Data excerpts:
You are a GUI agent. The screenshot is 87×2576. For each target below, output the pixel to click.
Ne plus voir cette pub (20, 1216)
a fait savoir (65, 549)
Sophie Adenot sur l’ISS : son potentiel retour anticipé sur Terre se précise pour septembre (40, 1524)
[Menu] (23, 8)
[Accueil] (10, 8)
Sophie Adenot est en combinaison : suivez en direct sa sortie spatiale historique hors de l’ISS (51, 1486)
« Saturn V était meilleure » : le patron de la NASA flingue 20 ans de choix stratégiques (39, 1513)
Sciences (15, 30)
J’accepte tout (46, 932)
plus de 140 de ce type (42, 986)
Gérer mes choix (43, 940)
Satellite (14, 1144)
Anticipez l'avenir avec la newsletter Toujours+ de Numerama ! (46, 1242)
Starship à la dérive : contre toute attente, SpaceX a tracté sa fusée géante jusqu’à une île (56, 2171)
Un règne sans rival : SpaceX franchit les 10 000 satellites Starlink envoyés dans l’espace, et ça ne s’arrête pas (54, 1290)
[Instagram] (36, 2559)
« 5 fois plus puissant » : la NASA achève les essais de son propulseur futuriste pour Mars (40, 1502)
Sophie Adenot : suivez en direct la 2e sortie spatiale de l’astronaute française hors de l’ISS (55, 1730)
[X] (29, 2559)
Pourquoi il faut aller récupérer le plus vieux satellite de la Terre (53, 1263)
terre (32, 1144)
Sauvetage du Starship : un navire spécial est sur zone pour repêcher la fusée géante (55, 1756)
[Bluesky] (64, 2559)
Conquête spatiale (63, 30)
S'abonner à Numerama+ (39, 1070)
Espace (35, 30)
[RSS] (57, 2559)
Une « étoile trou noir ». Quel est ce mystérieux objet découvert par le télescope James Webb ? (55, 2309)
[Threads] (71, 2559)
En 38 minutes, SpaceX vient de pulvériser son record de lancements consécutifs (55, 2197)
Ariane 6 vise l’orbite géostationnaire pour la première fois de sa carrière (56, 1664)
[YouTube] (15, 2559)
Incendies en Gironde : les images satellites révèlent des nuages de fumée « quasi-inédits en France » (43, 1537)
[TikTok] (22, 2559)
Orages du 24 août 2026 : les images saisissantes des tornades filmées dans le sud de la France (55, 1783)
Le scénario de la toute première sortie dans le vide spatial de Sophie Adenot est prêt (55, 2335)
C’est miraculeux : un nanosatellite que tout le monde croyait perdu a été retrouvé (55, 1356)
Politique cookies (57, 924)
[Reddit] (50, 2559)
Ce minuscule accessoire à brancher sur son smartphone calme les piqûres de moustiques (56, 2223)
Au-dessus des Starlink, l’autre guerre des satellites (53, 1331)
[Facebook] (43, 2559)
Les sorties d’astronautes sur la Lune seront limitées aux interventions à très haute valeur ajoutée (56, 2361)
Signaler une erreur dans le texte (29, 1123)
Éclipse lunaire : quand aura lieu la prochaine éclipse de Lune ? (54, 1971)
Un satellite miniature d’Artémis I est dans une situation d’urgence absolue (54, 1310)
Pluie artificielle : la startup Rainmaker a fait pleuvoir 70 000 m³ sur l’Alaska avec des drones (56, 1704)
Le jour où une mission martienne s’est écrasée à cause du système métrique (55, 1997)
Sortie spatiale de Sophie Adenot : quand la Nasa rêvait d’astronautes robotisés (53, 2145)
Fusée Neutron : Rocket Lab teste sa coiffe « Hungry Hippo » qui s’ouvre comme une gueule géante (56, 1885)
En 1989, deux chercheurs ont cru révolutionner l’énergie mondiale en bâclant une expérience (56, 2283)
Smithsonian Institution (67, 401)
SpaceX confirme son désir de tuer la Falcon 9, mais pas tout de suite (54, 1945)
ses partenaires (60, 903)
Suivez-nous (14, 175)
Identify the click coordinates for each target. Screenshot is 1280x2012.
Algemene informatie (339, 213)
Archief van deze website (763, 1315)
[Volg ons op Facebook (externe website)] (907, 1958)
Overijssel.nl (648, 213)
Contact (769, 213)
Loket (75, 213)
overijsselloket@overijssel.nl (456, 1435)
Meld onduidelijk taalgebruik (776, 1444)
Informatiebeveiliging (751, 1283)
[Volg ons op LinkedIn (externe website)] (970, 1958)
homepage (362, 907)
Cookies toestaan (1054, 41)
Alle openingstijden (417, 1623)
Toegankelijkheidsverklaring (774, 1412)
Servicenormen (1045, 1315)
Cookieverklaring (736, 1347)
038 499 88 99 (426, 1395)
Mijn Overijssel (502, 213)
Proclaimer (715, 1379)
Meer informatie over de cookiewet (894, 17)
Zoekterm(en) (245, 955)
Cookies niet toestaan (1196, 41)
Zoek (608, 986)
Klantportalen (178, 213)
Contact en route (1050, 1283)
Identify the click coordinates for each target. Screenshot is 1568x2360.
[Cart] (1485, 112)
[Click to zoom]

§ EXERCISE GOAL: Nothing but the lines from the one with "Informatiebeveiliging (751, 1283)" through the end of the data above should be repeated, each exactly as it stands.

§ RESULT FOR THIS EXERCISE:
Informatiebeveiliging (751, 1283)
[Volg ons op LinkedIn (externe website)] (970, 1958)
homepage (362, 907)
Cookies toestaan (1054, 41)
Alle openingstijden (417, 1623)
Toegankelijkheidsverklaring (774, 1412)
Servicenormen (1045, 1315)
Cookieverklaring (736, 1347)
038 499 88 99 (426, 1395)
Mijn Overijssel (502, 213)
Proclaimer (715, 1379)
Meer informatie over de cookiewet (894, 17)
Zoekterm(en) (245, 955)
Cookies niet toestaan (1196, 41)
Zoek (608, 986)
Klantportalen (178, 213)
Contact en route (1050, 1283)
Identify the click coordinates for each target. Screenshot is 1568x2360.
[Cart] (1485, 112)
[Click to zoom]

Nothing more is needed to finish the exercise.